## [THE TASK]
Copy the lines from the start of the records below through the line containing "You are a GUI agent. The screenshot is 1366×1631.", both included, and leave out the pictures.

## [RECORDS FOR PROCESSING]

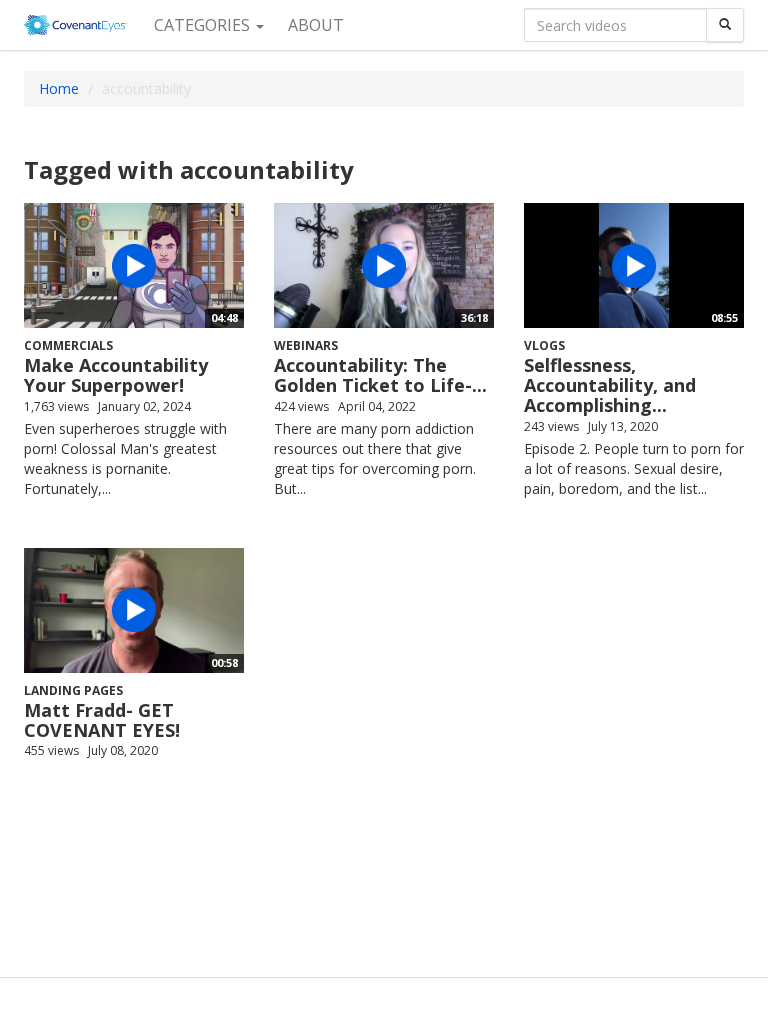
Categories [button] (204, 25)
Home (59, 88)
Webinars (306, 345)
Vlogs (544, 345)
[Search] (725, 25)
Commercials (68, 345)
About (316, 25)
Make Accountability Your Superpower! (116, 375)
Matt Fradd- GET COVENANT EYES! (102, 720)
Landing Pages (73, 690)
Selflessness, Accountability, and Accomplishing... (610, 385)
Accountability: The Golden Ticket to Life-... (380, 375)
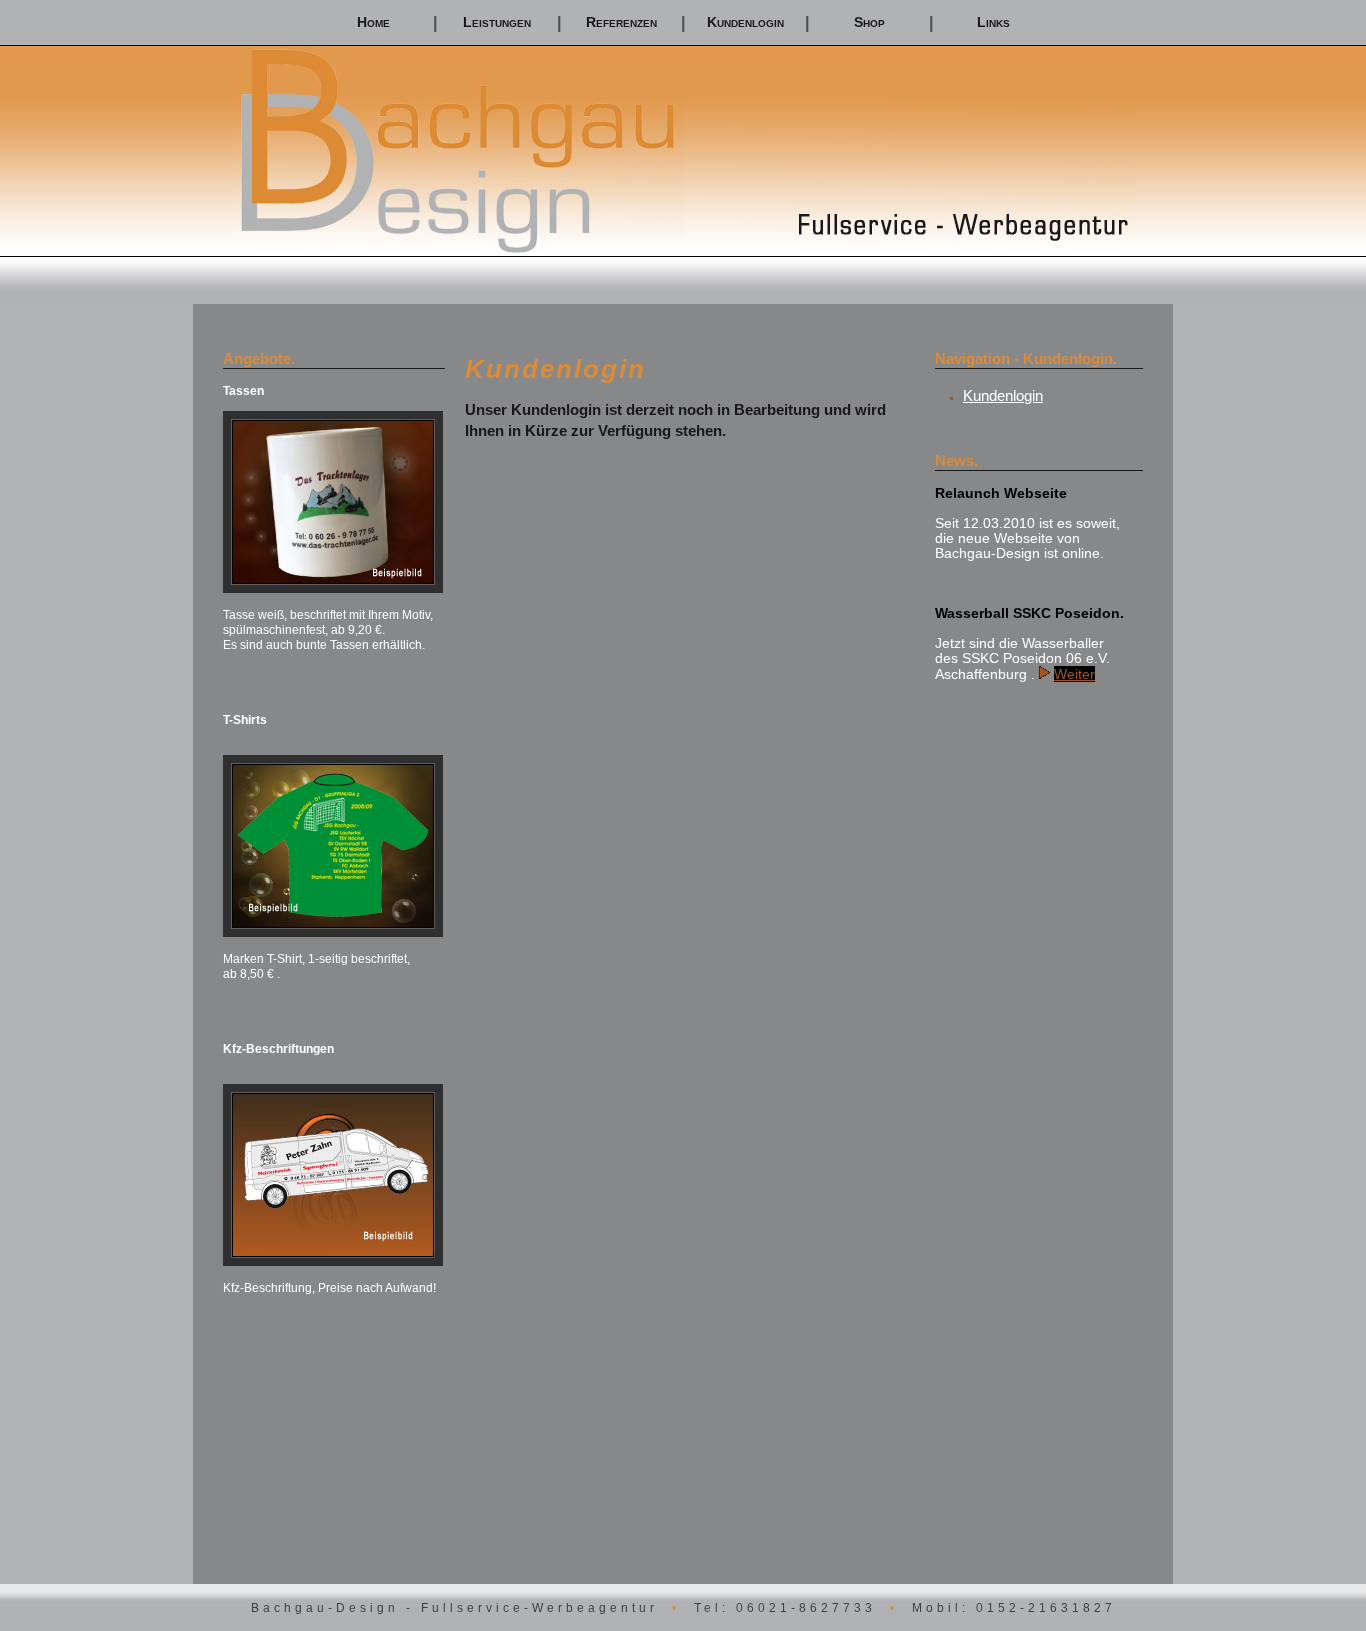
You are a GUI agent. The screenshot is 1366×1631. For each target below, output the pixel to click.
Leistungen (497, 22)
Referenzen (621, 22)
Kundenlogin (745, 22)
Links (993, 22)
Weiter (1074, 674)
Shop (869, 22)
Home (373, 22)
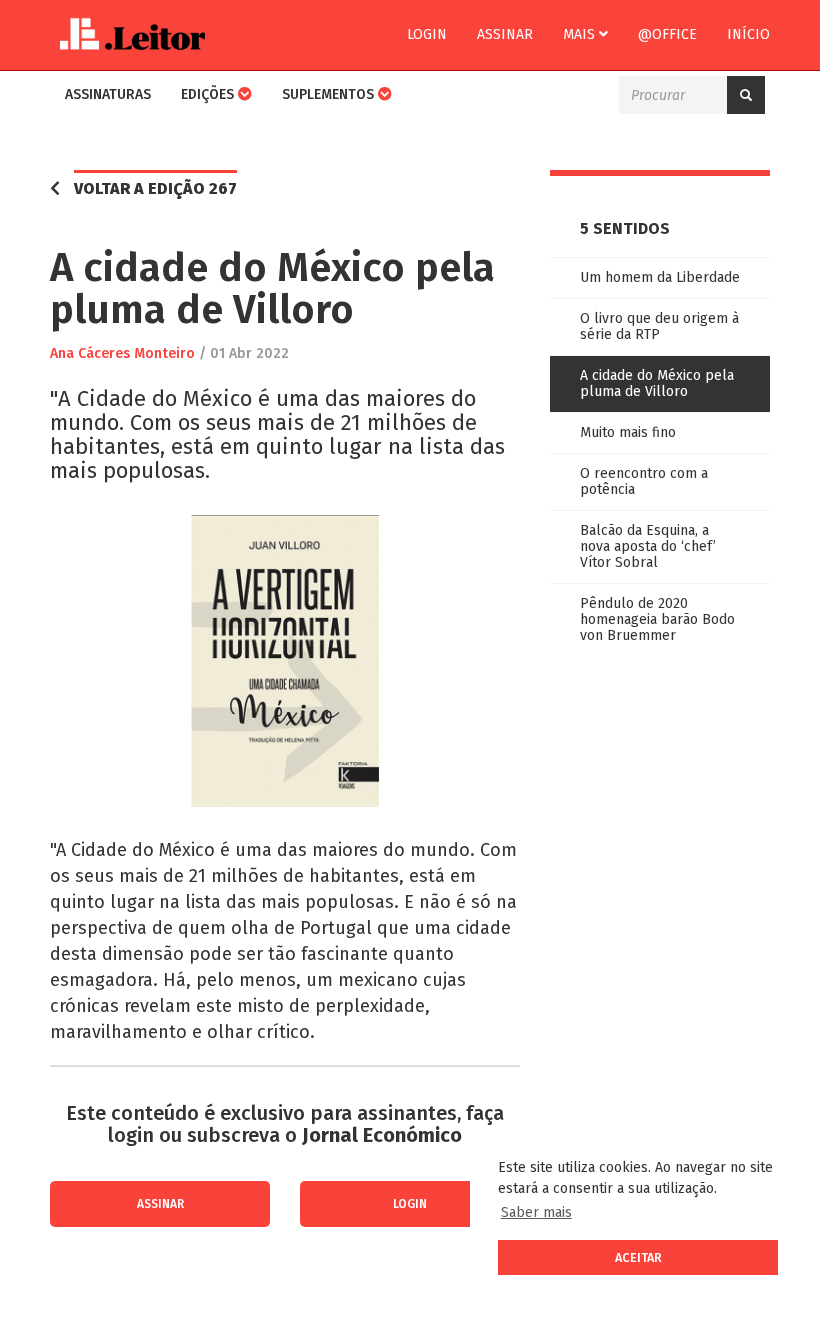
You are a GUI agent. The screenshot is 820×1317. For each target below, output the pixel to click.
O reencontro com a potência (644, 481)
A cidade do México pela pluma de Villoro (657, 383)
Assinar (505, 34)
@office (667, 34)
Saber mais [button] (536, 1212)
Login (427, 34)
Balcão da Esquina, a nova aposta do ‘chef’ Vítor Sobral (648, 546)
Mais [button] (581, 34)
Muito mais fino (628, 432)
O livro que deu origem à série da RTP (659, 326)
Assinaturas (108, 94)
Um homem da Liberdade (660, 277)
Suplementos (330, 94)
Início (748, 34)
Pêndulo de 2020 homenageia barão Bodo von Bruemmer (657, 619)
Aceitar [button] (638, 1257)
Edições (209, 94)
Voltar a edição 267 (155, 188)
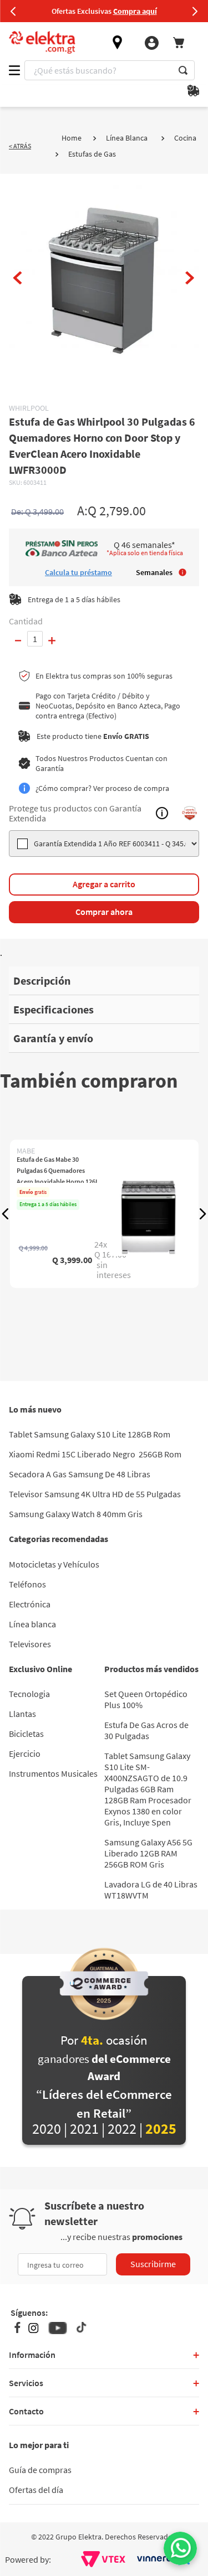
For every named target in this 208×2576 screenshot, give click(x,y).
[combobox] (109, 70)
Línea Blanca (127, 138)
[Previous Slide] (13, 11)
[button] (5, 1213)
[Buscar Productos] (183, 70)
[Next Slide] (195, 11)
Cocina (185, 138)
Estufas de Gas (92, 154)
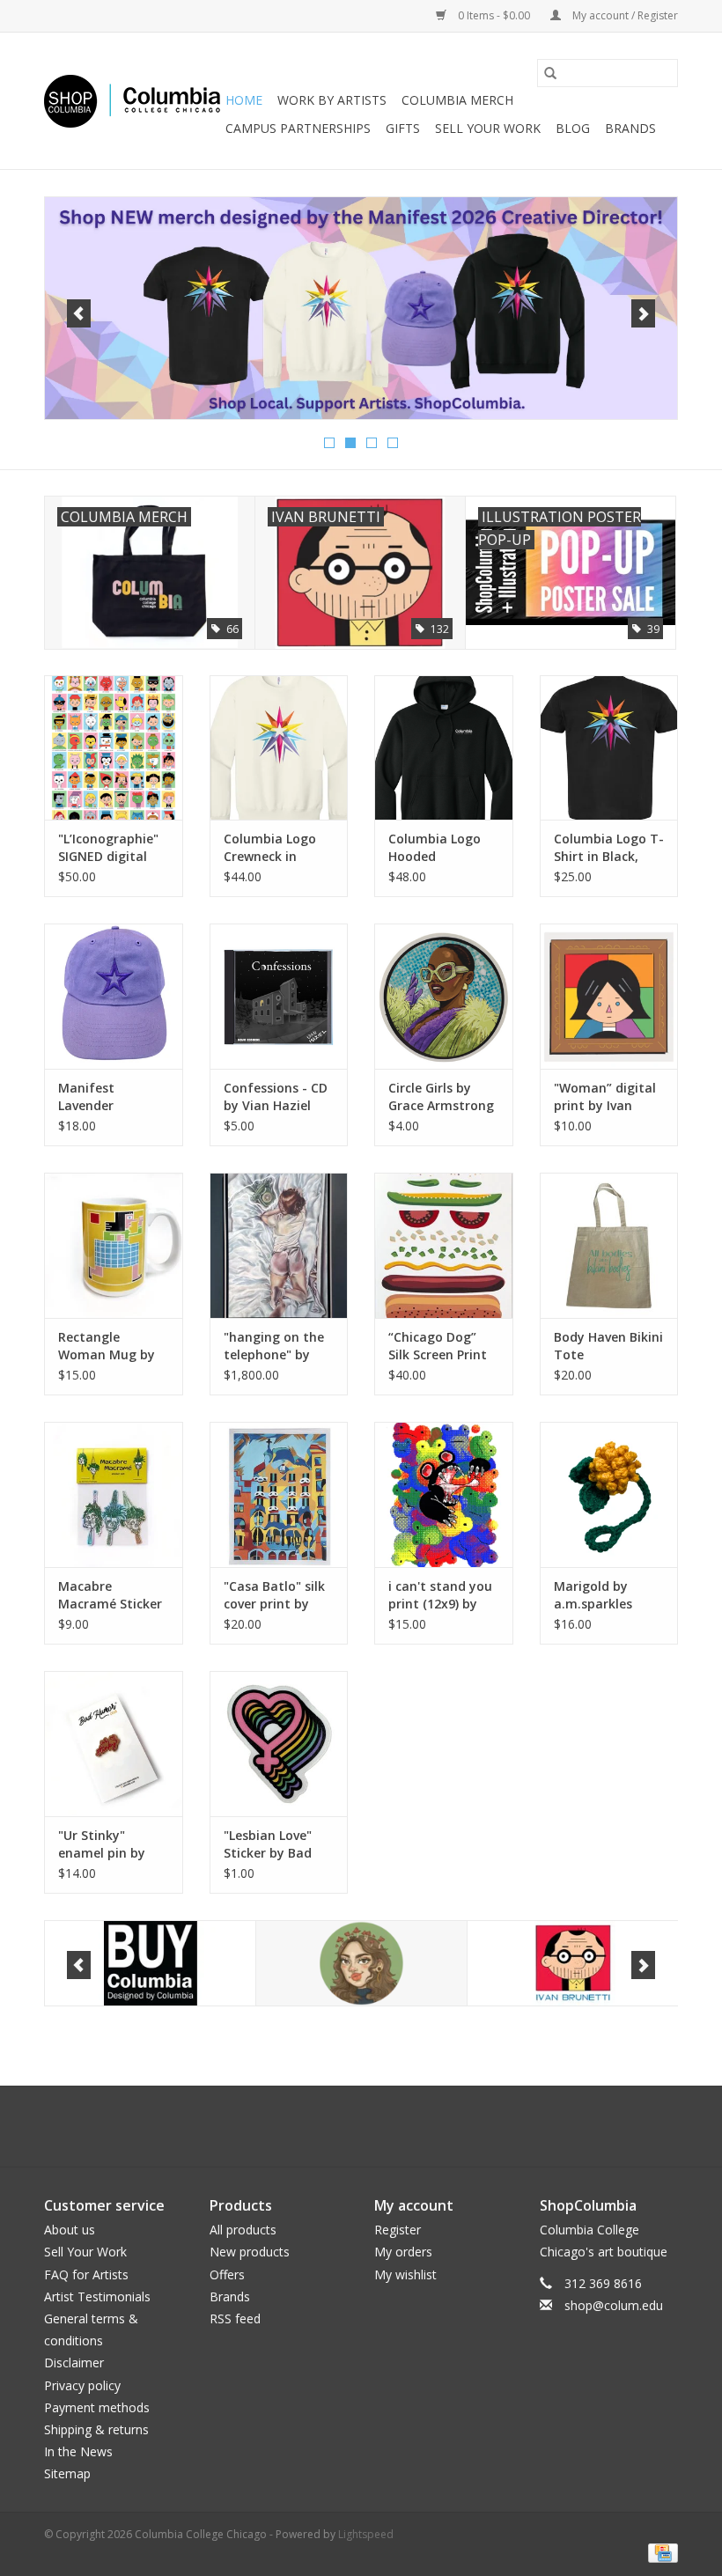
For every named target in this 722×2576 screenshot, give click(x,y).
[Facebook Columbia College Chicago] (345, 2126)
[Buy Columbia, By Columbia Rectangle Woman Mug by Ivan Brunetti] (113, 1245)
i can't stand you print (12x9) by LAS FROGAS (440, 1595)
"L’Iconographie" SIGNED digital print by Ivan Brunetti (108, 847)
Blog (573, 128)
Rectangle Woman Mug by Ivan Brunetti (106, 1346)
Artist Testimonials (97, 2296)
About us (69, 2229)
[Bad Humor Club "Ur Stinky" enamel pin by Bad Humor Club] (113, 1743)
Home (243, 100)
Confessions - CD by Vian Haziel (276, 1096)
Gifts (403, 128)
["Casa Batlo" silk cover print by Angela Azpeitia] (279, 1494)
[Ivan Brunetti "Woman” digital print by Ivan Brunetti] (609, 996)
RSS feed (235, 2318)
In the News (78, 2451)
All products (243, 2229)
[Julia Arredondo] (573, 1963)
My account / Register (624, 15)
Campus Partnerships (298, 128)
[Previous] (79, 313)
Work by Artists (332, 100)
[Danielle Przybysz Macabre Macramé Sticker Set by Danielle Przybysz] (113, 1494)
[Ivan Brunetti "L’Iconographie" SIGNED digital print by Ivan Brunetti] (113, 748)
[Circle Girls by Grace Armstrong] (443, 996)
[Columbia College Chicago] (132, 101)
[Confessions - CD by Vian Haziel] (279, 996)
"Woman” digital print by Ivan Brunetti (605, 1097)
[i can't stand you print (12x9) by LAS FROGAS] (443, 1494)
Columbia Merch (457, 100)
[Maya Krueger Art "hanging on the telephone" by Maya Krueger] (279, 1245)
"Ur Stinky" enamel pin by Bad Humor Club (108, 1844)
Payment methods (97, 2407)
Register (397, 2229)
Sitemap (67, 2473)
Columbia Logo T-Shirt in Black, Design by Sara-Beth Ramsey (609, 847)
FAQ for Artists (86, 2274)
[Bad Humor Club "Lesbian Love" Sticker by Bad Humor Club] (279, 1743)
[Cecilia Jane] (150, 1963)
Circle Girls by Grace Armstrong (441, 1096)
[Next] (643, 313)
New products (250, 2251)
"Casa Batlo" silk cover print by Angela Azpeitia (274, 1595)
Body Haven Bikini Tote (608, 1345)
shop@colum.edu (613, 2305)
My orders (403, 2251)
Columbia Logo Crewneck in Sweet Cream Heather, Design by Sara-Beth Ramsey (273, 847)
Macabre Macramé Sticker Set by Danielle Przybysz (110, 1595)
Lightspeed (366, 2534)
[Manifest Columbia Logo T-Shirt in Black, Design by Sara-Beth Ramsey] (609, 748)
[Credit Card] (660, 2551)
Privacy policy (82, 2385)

## [ANSWER TO THE PROBLEM]
Categories [button] (204, 25)
Home (59, 88)
Webinars (306, 345)
Vlogs (544, 345)
[Search] (725, 25)
Commercials (68, 345)
About (316, 25)
Make Accountability Your Superpower! (116, 375)
Matt Fradd- GET COVENANT EYES! (102, 720)
Landing Pages (73, 690)
Selflessness, Accountability, and Accomplishing... (610, 385)
Accountability: The Golden Ticket to Life-... (380, 375)
You are a GUI agent. The screenshot is 1366×1631. For each target below, output the pixel to click.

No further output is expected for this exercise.